Police are investigating the violation of lockdown regulations by mourners at the home of late struggle icon Andrew Mlangeni, eNCA reported.
The large gathering of mourners outside the Mlangeni family residence in Soweto raised questions on lockdown regulations and to whom they should apply.
The maximum number of funeral attendants currently allowed at a funeral in South Africa is 50.
SAPS spokesperson Vish Naidoo said, “The regulations in terms of the Disaster Management Act 57 of 2002, makes provision for the dispersing of crowds who gather illegally and it also makes provision to hold accountable, a person or persons who convenes or organises illegal gatherings.”
Naidoo told eNCA a case of contravention of the Disaster Management Act has been opened and will be investigated by the police.
ANC spokesperson Pule Mabe said the gathering was spontaneous and involved a platoon of MKMVA and marshalls from the ANC attempting to bring the body of Mlangeni into the family home.
He urged that the moment, honouring the life of the last Rivonia trialist, not be overshadowed by the gathering saying, “what a freedom fighter stood for must not be outdone by a moment of members of the community coming out.”
As soon as the mourners were informed of the violation, a limited number of attendees brought the body into the family home, Mabe said.
“Just last year we did not have COVID-19, we ought to understand this.
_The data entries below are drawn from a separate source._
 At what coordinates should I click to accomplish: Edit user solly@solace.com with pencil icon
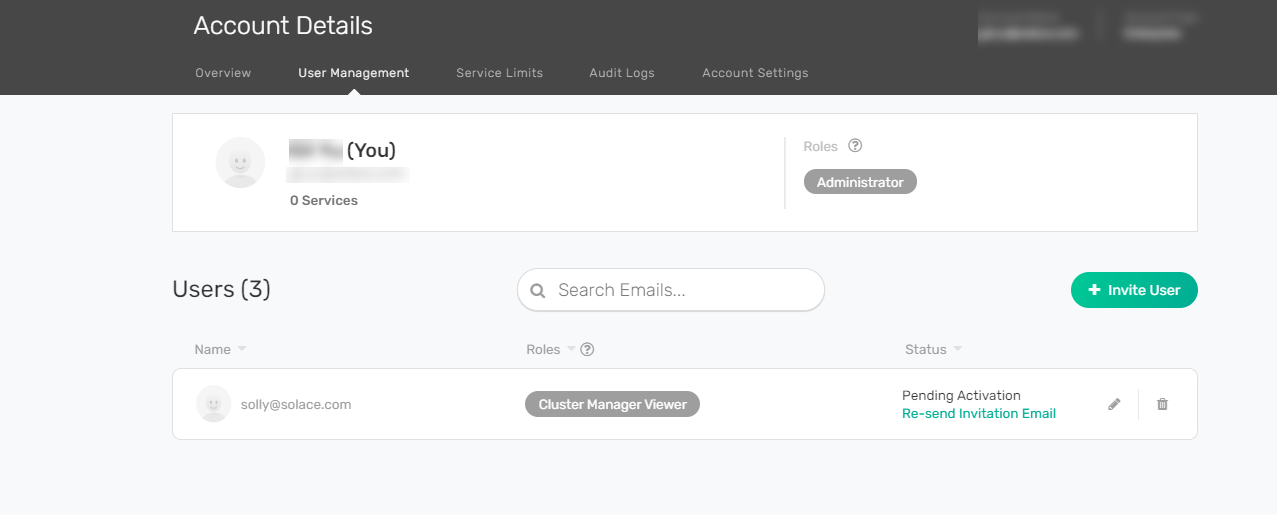[x=1114, y=404]
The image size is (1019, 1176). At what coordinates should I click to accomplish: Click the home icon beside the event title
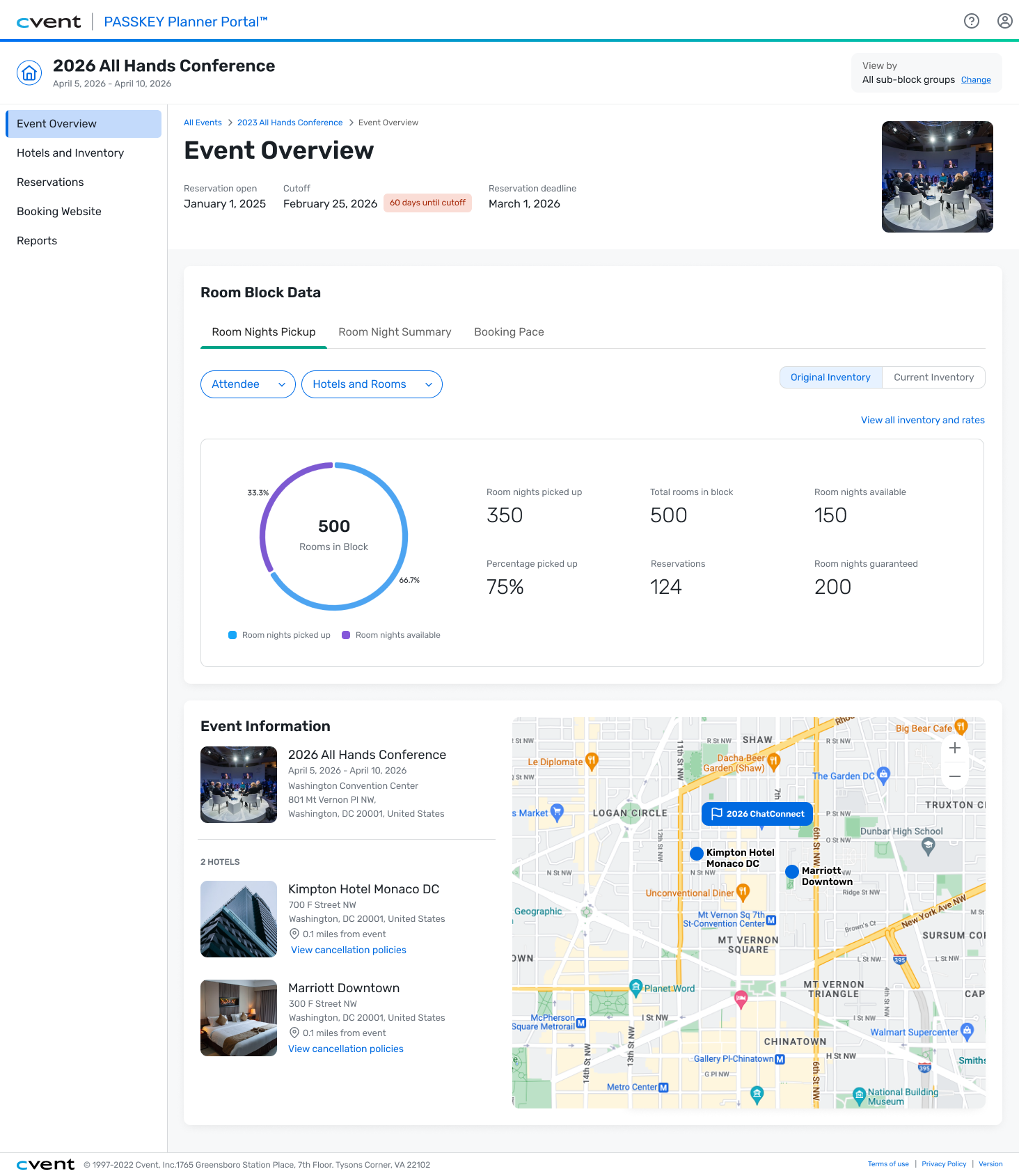(x=29, y=72)
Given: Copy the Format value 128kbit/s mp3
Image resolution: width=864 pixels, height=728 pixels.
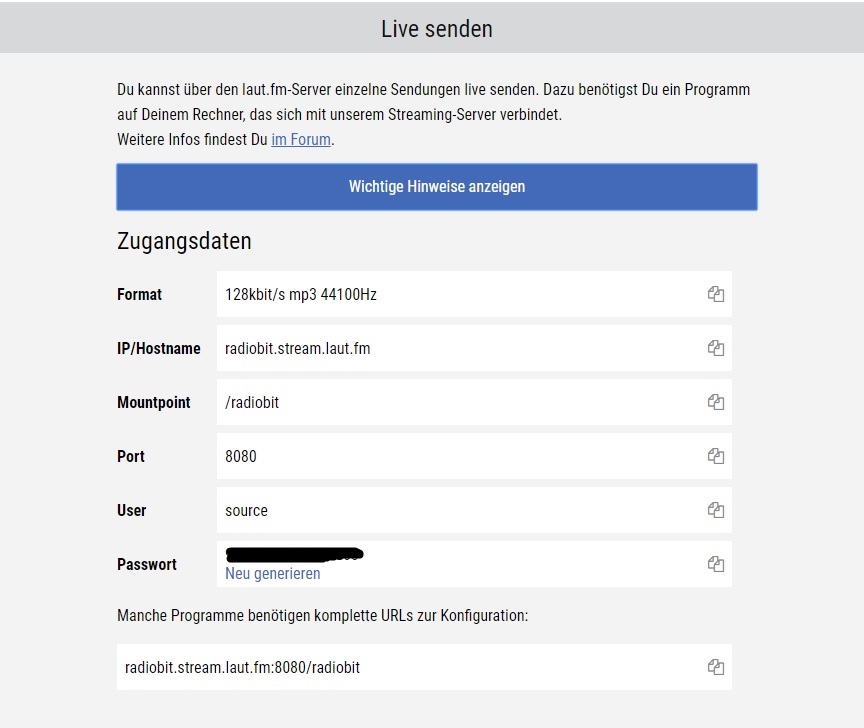Looking at the screenshot, I should point(716,294).
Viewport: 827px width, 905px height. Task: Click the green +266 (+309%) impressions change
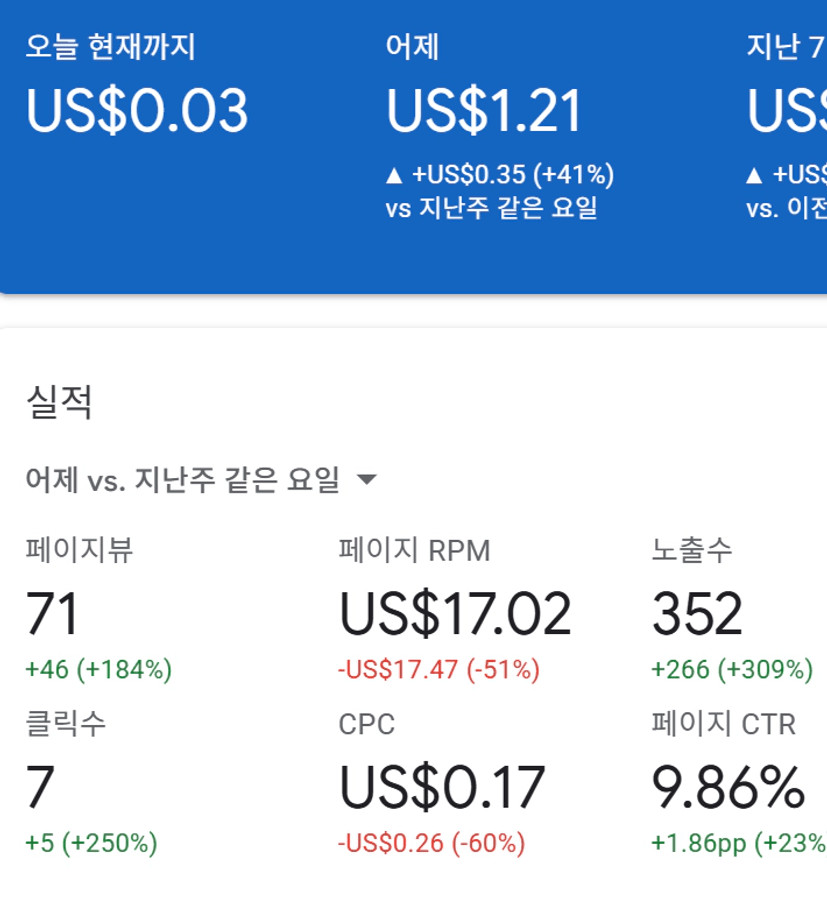point(732,669)
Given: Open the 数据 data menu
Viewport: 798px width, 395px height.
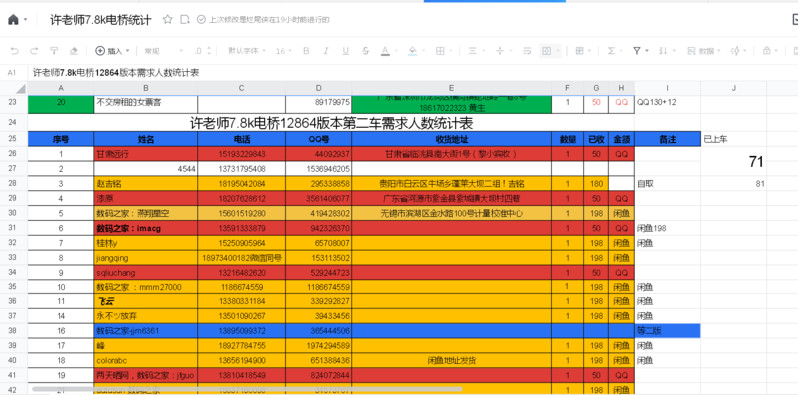Looking at the screenshot, I should pyautogui.click(x=701, y=51).
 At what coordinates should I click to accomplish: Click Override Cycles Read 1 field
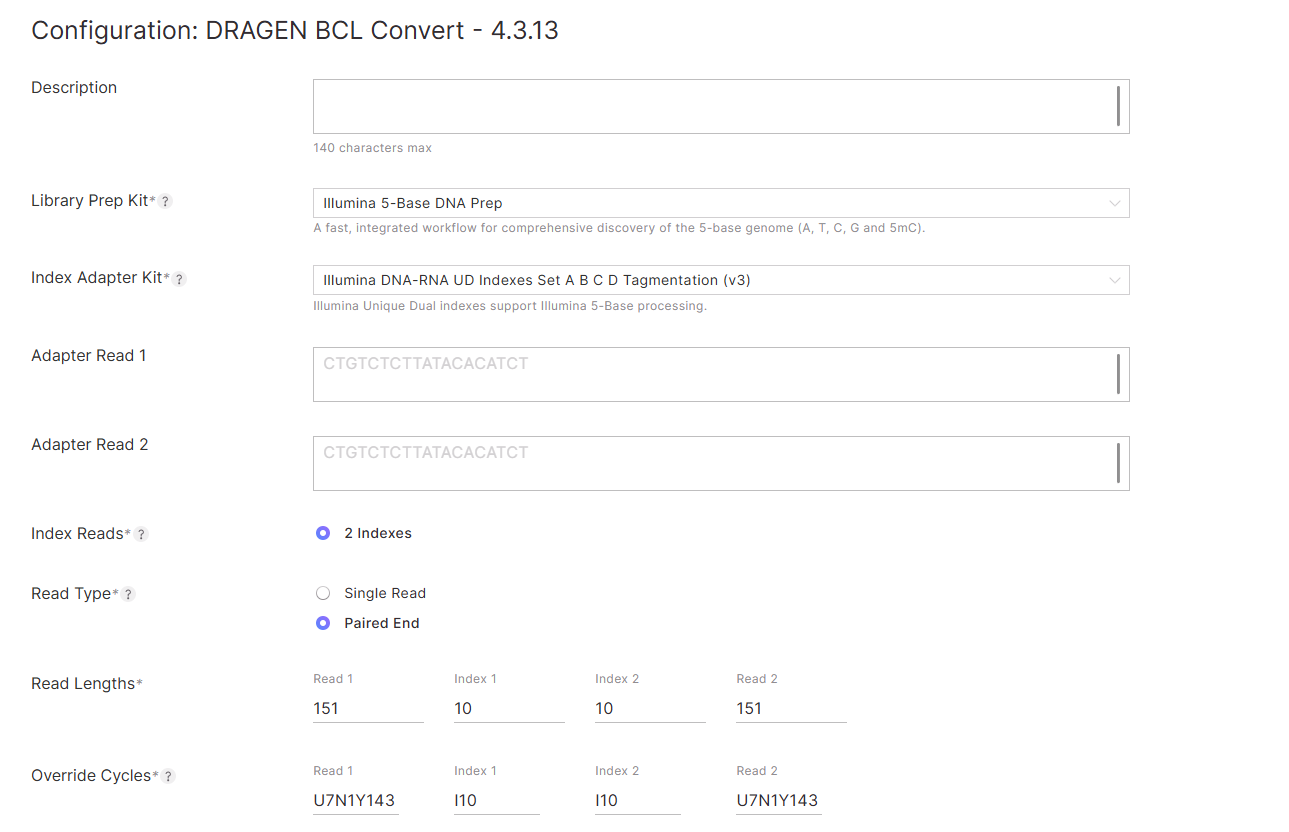(x=355, y=800)
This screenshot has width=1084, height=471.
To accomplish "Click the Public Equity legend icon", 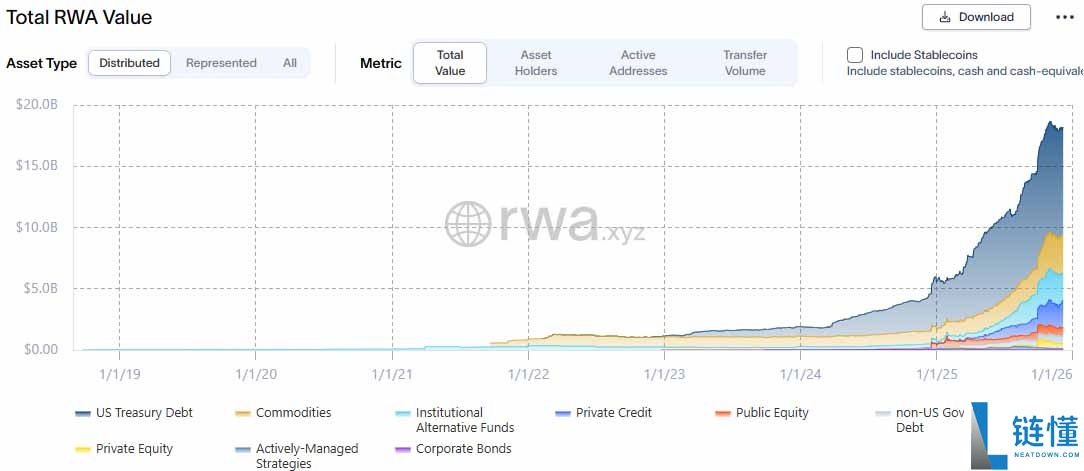I will point(723,413).
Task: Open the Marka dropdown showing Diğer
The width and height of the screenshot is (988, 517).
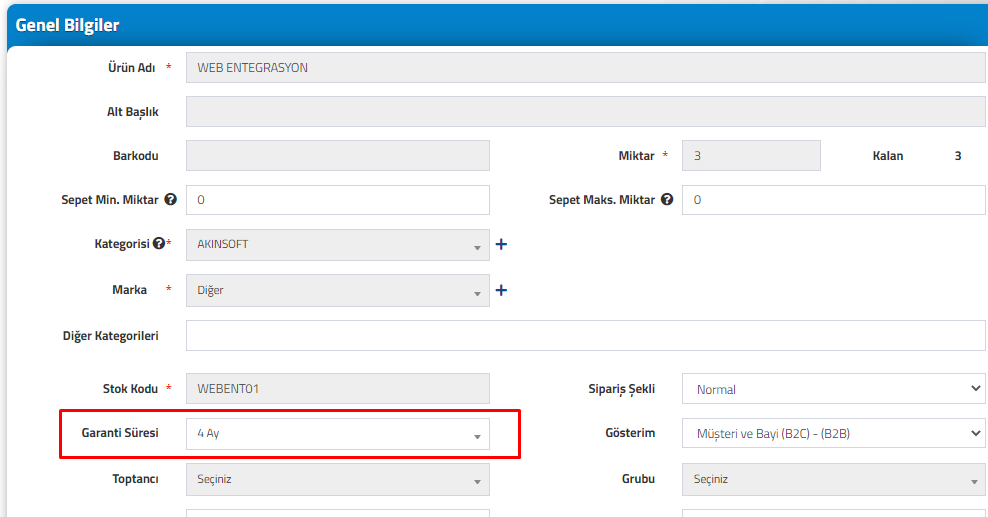Action: [x=338, y=290]
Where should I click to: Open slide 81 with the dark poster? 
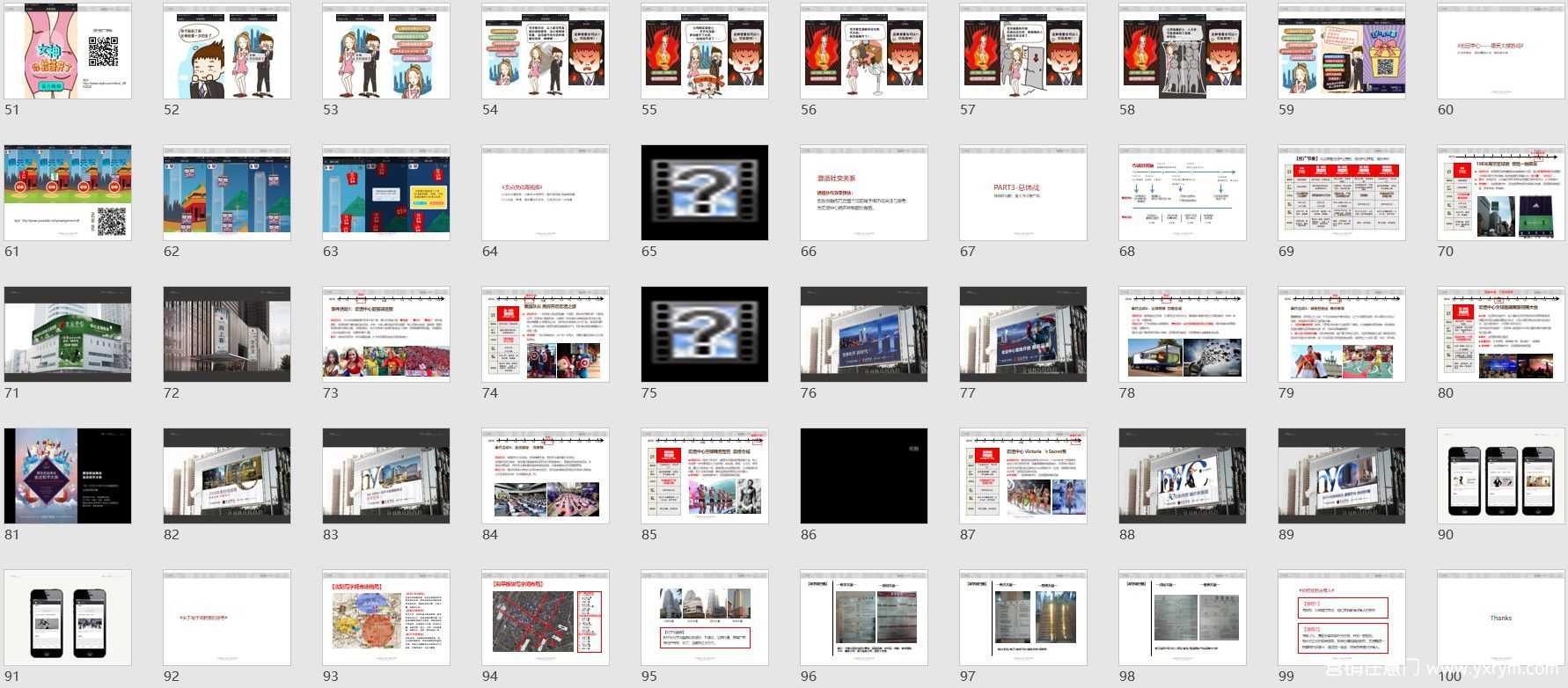[x=68, y=476]
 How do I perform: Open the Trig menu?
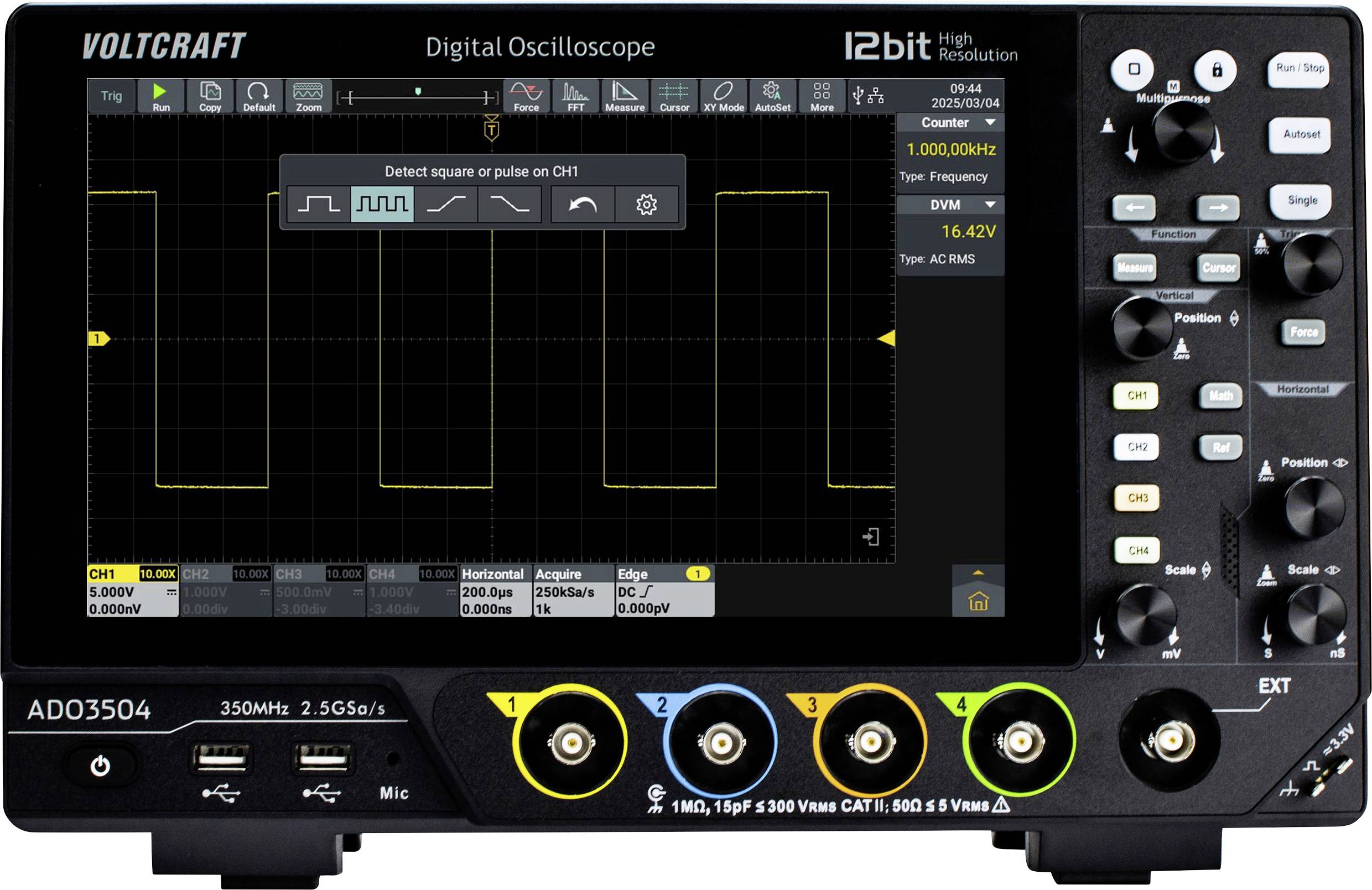[x=111, y=95]
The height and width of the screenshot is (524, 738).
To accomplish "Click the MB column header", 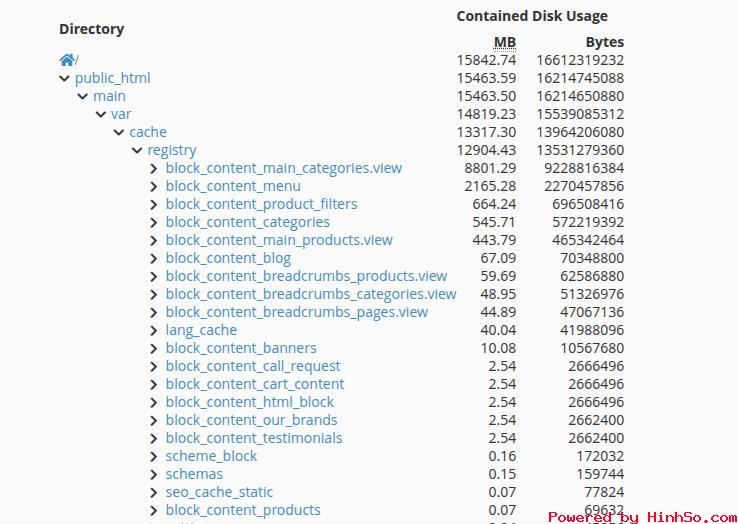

It will take its own time for our people to learn to understand and appreciate that COVID-19 calls for a greater change of behaviour from the rest of our citizens,” Mabe said.
The party spokesperson denied that further measures to disperse the crowds could have been taken.
“It is not for the ANC, as an organisation, to tell the people of South Africa how they must celebrate the heroic deeds of their leaders,” he said.